Robert Tuck is assistant professor of modern Japanese literature and culture at Arizona State University.

Reviews

Idly Scribbling Rhymers is a welcome contribution to the fields of Meiji literary studies and intellectual history. Through his excellent examples and careful examination of how gender, class, and political affiliation shaped the poetic debates of the nineteenth century, Tuck enhances our understanding of the ways in which media unites and divides,
includes and excludes.
*Journal of Asian Studies*

The product of meticulous research into a wide variety of materials from both Meiji and Tokugawa Japan, Idly Scribbling Rhymers is also a lively and extremely interesting portrait of exchange among modern intellectuals, some of them significant political figures, who aspired to create new communities and new aesthetics. . . . For graduate students and scholars working in all areas of Japanese literature and cultural history, both premodern and modern, it is essential reading.
*The Journal of Japanese Studies*

[Idly Scribbling Rhymers] sets a new standard for original engagement with traditional poetic genres and will be an important resource for anyone interested in the historical development of traditional poetry in Meiji Japan and elsewhere.
*Nineteenth-Century Contexts: An Interdisciplinary Journal*

This is a masterful book; anyone with an interest in poetry or politics should read it.
*Japanese Language and Literature*

A great new book about how new forms of poetry helped shape the nation (and vice-versa), providing a refreshingly revisionist take on how seminal poets like Masaoka Shiki changed the way Japanese could practice traditional Japanese verse.
*East Asian Publishing and Society*

Tuck’s book is a valuable contribution to the field of Japanese Studies, and is recommended for readers interested in the relationship between literature and politics, literary discourse and print media, and the legacy of traditional poetry in late nineteenth-century Japan.
*Japanese Studies*

Were it simply a high-quality study of Masaoka Shiki, Idly Scribbling Rhymers would still reward careful reading, but it is much more: Tuck provides a broad picture of the fate of all traditional poetic forms in the Meiji period.

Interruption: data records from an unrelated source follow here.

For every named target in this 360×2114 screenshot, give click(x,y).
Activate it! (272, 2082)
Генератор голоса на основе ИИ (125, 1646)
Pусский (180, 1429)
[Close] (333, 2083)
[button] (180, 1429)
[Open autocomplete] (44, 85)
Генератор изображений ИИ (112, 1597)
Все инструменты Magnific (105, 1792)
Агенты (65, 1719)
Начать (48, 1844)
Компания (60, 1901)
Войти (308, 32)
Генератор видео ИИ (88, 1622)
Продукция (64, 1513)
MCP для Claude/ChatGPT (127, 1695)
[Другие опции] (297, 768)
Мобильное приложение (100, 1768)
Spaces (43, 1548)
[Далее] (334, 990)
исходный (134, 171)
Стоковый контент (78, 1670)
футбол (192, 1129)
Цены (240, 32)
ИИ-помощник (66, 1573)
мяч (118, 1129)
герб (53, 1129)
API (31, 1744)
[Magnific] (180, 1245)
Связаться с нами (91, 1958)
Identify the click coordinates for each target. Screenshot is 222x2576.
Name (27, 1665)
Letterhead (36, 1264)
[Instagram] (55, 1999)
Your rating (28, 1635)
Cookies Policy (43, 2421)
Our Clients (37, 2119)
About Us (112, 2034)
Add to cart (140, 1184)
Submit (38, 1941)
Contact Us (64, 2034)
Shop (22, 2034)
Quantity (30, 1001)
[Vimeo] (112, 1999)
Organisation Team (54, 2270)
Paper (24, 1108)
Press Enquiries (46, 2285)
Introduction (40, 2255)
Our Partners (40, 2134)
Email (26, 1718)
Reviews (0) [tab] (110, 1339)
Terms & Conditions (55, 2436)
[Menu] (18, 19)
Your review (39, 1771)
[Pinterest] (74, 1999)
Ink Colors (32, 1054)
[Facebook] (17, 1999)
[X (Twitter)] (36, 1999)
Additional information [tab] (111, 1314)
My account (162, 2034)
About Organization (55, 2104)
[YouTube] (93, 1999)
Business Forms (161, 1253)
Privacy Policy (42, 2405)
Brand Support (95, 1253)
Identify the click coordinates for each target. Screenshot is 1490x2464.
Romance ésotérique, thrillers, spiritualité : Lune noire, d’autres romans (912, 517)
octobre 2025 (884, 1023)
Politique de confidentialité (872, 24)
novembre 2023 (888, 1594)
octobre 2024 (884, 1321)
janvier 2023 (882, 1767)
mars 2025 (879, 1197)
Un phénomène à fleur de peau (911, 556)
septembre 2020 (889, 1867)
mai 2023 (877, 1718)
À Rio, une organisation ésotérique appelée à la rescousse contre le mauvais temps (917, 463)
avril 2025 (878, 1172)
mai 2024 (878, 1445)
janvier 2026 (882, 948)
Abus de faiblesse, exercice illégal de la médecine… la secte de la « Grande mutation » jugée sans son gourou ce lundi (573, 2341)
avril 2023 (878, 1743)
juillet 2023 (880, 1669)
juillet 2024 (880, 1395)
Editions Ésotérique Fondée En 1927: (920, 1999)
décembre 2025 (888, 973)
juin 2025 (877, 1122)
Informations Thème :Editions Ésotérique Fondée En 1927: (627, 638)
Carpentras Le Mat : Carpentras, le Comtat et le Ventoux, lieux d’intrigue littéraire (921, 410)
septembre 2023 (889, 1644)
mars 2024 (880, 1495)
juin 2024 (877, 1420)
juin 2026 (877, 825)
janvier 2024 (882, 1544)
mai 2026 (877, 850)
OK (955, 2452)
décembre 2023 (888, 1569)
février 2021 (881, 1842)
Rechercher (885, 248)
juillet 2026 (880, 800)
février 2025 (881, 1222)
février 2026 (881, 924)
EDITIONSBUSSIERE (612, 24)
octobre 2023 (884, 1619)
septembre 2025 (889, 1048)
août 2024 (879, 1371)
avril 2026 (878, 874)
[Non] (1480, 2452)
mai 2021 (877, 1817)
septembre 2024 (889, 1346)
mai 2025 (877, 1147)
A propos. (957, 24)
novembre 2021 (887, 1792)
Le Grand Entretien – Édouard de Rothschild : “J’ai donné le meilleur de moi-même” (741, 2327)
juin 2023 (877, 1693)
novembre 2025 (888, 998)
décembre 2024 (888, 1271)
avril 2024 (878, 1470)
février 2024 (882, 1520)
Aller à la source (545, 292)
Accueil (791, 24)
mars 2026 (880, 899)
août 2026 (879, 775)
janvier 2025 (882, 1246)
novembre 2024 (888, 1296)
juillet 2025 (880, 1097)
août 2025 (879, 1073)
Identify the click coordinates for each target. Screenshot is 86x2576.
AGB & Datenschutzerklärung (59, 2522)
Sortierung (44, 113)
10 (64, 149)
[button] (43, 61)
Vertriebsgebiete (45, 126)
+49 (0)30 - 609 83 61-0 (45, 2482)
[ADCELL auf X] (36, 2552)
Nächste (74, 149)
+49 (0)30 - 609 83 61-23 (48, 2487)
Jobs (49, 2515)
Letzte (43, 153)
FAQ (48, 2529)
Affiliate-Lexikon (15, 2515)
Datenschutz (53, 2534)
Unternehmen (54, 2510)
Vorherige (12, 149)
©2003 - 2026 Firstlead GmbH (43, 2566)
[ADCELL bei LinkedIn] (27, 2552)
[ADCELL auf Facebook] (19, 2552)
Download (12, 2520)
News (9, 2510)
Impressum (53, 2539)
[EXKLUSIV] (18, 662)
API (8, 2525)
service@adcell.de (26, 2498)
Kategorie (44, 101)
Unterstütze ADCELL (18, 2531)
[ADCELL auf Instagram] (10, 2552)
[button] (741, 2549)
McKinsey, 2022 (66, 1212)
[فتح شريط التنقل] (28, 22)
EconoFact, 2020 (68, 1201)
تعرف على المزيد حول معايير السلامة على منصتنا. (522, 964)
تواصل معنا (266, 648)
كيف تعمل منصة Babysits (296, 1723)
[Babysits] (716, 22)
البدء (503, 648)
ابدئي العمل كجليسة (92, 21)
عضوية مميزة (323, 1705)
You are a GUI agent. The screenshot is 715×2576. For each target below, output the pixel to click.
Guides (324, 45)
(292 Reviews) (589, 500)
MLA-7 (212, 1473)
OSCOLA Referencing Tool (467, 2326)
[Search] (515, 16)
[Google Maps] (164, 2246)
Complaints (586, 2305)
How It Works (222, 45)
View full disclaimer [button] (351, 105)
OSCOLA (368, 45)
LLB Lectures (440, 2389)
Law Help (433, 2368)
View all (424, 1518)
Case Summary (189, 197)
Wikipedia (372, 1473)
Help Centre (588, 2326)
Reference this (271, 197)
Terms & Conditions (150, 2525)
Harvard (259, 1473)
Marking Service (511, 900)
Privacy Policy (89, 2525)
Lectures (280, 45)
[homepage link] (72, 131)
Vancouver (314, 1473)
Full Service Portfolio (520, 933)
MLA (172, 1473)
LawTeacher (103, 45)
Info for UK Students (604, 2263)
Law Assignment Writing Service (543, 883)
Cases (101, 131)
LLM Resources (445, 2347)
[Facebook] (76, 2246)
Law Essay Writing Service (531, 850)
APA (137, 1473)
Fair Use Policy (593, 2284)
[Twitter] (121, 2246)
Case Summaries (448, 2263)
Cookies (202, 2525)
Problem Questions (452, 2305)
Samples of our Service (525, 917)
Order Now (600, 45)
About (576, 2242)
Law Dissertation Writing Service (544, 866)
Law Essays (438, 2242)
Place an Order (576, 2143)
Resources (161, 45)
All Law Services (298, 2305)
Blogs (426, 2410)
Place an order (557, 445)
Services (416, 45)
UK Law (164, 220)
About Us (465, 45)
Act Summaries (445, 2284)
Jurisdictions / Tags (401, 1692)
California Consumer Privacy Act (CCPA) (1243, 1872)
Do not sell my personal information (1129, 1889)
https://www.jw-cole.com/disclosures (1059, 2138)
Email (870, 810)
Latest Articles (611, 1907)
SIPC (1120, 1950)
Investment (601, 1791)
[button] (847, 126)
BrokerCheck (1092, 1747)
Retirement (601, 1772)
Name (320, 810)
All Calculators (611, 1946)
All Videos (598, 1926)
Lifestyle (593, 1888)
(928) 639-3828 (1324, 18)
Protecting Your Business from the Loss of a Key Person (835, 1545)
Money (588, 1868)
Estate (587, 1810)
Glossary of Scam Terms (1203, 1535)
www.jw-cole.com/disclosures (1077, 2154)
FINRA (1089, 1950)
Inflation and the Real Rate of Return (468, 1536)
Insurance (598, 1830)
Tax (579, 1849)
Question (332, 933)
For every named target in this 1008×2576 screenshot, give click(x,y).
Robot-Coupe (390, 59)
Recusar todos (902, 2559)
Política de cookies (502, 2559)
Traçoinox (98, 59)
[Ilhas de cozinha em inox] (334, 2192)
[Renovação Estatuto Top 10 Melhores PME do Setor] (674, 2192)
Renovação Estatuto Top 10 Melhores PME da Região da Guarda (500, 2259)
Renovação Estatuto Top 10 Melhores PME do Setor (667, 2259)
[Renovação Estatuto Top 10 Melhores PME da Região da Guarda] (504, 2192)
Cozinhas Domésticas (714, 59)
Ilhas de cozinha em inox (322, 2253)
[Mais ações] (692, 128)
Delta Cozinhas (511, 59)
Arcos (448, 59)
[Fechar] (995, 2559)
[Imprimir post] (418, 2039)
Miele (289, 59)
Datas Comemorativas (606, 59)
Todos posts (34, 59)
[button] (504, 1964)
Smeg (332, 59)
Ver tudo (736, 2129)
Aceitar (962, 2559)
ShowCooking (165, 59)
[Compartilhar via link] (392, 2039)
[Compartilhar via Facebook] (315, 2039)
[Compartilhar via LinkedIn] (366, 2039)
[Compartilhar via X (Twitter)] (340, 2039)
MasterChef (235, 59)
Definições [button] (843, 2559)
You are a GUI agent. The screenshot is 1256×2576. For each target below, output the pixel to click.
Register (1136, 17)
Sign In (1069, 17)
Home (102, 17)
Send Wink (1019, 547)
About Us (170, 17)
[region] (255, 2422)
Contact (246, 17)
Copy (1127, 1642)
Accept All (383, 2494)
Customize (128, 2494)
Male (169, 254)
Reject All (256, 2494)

His erudite and insightful attention to kanshi, valuable on its own, also reveals new aspects of haiku and waka, and he breaks fresh ground with his examination of poetry’s role in the emerging medium of the newspaper.
*David B. Lurie, Columbia University*

Against the well-worn narratives of political instrumentalization or aesthetic innovation, Tuck impresses with a powerful alternative literary history of how poets made Japanese modernity: a riveting story about the virulent anxieties over class distinction, political commentary, new media, and gender identity in Japan’s emerging empire. Richly documented, cleverly argued, and boldly inquisitive, Idly Scribbling Rhymers is an exemplary study of how traditional genres morph under the pressures of modernization.
*Wiebke Denecke, Boston University*

This is an important book that is impressive in its scope, thorough in its research, and very timely. Idly Scribbling Rhymers provides us with a fresh view of the Meiji poetic scene that is both richly detailed and broadly based. Tuck takes readers on a deeply rewarding tour of areas that are all but unknown in Anglophone scholarship.
*Matthew Fraleigh, Brandeis University*

Idly Scribbling Rhymers is the first work in English, and one of very few works in Japanese, to attempt to capture the rich social and historical context of poetic composition in the Meiji period. Tuck manages to wrestle an enormous amount of information into a coherent and useful narrative. This book will remain a standard reference work for years to come.